Tua und andere wollen in die NFL Playoffs
Da wäre zum Beispiel ein Tua Tagovailoa von den Miami Dolphins. Er ist zwar in dieser NFL Saison einen deutlichen Schritt nach vorne gegangen und hat sich dabei eines der besten Receiving-Duos der letzten Jahre zunutze gemacht, aber die Formkurve geht zuletzt er gen Süden als in die richtige Richtung. Erschwerend kommen die erneuten Nachrichten über eine weitere Gehirnerschütterung dazu. Was würde ein später Kollaps für den jungen Signal Caller bedeuten? Definitiv einen Rucksack voller Zweifel, mit welchem er in den wohlverdienten Urlaub reisen würde. Andere Quarterbacks haben es da schon einfacher. Trevor Lawrence von den Jaguars oder Jets-Hoffnungsträger Mike "F’n" White zum Beispiel würden selbst im Falle eines Verpassen der Playoffs keine Vorwürfe hören, auch wenn letzterer in diesen Tagen wohl um seine sportliche Existenz als Starter in der NFL fightet.
Who is the biggest threat going into the #NFL playoffs? pic.twitter.com/TwbuME1TDg
— Sunday Night Football on NBC (@SNFonNBC) December 27, 2022
Auch andere Quarterbacks sind Tagovailoa sicherlich einen Schritt voraus, was ihre Postseason-Tauglichkeit angeht, schließlich weiß mittlerweile jeder, dass Spieler wie Kirk Cousins, Jalen Hurts, Dak Prescott oder Lamar Jackson ihre Mannschaften ins spannungsgeladene Feld der Nachsaison führen können. Hier werden aber gerade die letzten beiden Namen mit Argusaugen betrachtet werden, schließlich sind sie bisher den Beweis schuldig geblieben, dass sie in den Playoffs auch wirklich etwas reißen können. Dieses Label können sie nur auf eine Weise loswerden, indem sie es mit fulminanten Leistungen und ein paar Siegen in Serie selbst abschütteln. Das ist nicht ganz einfach und manchmal vielleicht etwas hart für sie als Teil eines gesamten Mannschaftsgefüges, aber letztendlich bekommen sie ja auch nicht wenig Kompensation für diese Art des Zeitvertreibs. In Jacksons Fall geht es in den diesjährigen Playoffs sogar wohl direkt um eben jene.

--- Datenauszug ---
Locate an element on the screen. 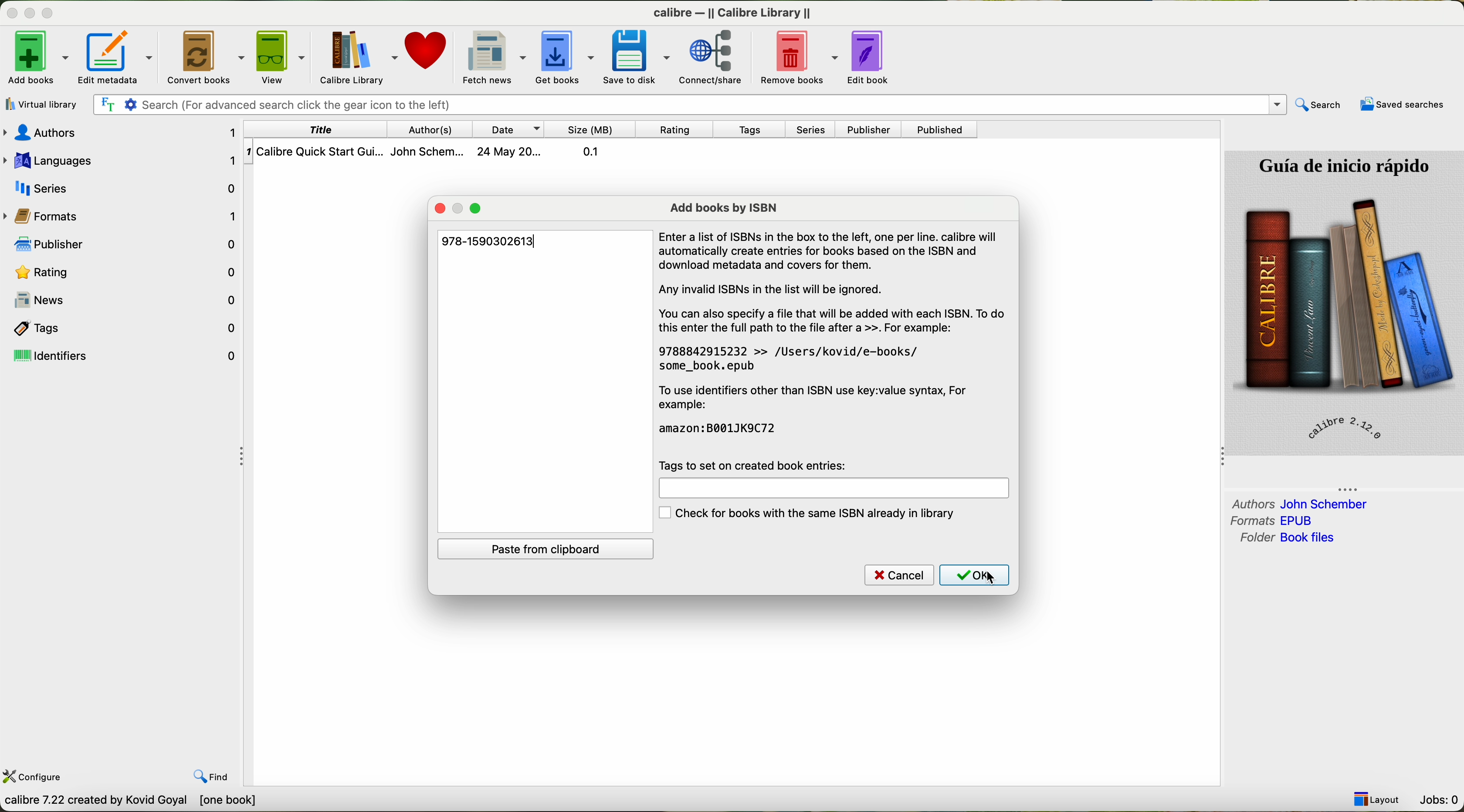 Image resolution: width=1464 pixels, height=812 pixels. Callibre 7.22 created by Kavid Goyal [0 books] is located at coordinates (135, 802).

--- Aufgabe ---
Führe den Text über die Quarterbacks im Rennen um die NFL-Playoffs nach seinem letzten Satz fort. Die Daten braucht man hier nicht.

--- Antwort ---
Die Bills und Josh Allen wollen die NFL-Krone
Josh Allen muss sich bei den Buffalo Bills wohl wenig Sorgen machen, ob er im Supermarkt auch in Zukunft noch sein Lieblingsmüsli bezahlen kann. Dafür könnte ihm aber ein ebenfalls einkaufender Mafia Member an der Fleischtheke doch die ein oder andere unangenehme Frage stellen, sollte es in dieser Saison wieder einmal nichts mit einem Super Bowl Einzug werden. Ganz besonders bohrend dürften die Bills-Begeisterten sein, falls ihre Mannschaft wieder einmal an ihrem Kryptonit aus Kansas City scheitert. Irgendwann nämlich wird es persönlich, auf wie neben dem Feld. Und so brillant Allen zuletzt bei seinen Postseason-Auftritten agiert hat, so schnell wird eben das in
Vergessenheit geraten, wenn die aktuelle Headline nicht die gewünschte ist.
Gleiches gilt übrigens nicht nur für die werfende Zunft, sondern auch für die Männer, die ihnen von der Seitenlinie aus zusehen. Sean McDermott hat die Bills-Herde zu einem echten Powerhouse hochgezüchtet, womit er allerdings auch Erwartungen in die Höhe geschraubt hat. Mit derartigen Vorgaben kennt sich Mike McCarthy in Dallas ebenfalls aus, erst recht, wenn er einen verpassten Anruf von Jerry Jones auf dem Display sieht. Immerhin sitzt ein gewisser Sean Payton ja irgendwie auch schon auf gepackten Koffern. Aber das ist im Moment noch Zukunftsmusik, nun zählt für alle Beteiligten erst einmal das Hier und Jetzt. Mit all seinen Chancen.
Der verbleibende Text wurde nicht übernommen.